Hong Kong: Former Australia Test captain Steve Waugh has thrown his weight behind Twenty20 cricket becoming an Olympic sport, saying it would help globalise the game.
"The idea of Twenty20 cricket at the Olympics is definitely worth pursuing," he told the South China Morning Post.
"If you want to globalise the game then you have to look at including countries like China and the United States, and getting cricket into the Olympics will fast-track that move."
BATTING FOR THE GAME: Waugh feels Twenty20 cricket is on the verge of becoming a huge global success.
In December last year, cricket was give the status of "recognised sport" by the International Olympic Committee for two years.
The honour is usually granted to sports that are not part of the Olympic programme but conform to its ideals of youth promotion and anti-doping policies.
Cricket was last seen at a major multi-sport event at the 1998 Commonwealth Games in Kuala Lumpur, but was dropped for the next two editions in England and Australia.
Waugh played in Kuala Lumpur, when Australia won gold.
"I had the time of my life at those Games. Winning the gold medal was one of the highlights of my career," said the 43-year-old, who played 168 Tests for Australia, including 57 as captain.
He added that he felt Twenty20 cricket was on the verge of becoming a huge global success.

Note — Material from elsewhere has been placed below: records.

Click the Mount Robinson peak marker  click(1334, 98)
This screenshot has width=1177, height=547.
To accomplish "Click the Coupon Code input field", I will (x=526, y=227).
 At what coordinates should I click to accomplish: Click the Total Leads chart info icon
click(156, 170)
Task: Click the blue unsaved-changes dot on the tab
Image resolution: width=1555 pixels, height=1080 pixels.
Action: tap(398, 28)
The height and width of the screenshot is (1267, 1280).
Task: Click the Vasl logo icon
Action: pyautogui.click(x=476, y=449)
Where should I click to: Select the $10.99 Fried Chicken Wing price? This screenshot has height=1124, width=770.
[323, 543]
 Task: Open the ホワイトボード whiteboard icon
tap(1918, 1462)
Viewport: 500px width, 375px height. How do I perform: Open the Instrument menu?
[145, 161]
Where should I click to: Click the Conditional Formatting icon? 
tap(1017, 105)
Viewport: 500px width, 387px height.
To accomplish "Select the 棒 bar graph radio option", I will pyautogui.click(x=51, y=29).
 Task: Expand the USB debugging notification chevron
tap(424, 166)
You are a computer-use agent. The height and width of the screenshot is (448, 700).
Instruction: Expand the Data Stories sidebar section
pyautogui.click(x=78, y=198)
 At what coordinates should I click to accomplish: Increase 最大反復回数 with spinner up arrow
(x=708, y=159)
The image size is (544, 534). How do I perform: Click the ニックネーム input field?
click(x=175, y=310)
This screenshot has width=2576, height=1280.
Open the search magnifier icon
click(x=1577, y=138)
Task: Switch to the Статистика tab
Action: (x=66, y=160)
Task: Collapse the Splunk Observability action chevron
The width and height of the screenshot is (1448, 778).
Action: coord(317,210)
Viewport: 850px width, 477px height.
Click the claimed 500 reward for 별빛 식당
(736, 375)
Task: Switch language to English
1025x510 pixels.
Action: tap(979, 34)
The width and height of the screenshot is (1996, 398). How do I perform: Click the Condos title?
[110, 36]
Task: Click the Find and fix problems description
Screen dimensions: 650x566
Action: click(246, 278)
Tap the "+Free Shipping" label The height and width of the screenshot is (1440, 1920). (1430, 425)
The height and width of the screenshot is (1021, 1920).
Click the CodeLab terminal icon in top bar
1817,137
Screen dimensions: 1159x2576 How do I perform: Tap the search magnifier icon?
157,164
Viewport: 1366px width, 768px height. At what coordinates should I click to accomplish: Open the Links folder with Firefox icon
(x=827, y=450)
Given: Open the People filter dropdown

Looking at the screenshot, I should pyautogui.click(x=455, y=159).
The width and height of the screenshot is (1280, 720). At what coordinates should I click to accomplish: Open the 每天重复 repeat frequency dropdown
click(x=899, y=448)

"Twenty20 is going through a honeymoon phase at the moment," he said. "But in the next few years, I believe it will become a worldwide phenomenon."
His comments follow those of his former Australia teammate Adam Gilchrist, who in a column for Monday's edition of Deccan Chronicle wrote: "Take it from someone who has won almost everything cricket has to offer - the Olympics is the absolute pinnacle in sport. The chance to stand on top of the Olympic podium, to wear an Olympic gold medal and the pride of belting out your national anthem would be a life-changing money-can't-buy experience."
Waugh, one of three mentors for the Australian Olympic team along with former Wallabies captain John Eales and gold medal-winning rower Kate Allen, was in Hong Kong to see the Australian equestrian team.
"I have 11 sports assigned to me and equestrianism is one of them," he told the newspaper.
"I met the team. I was asking most of the questions. It was not about me telling them how to ride a horse but really talking about how to handle pressure situations."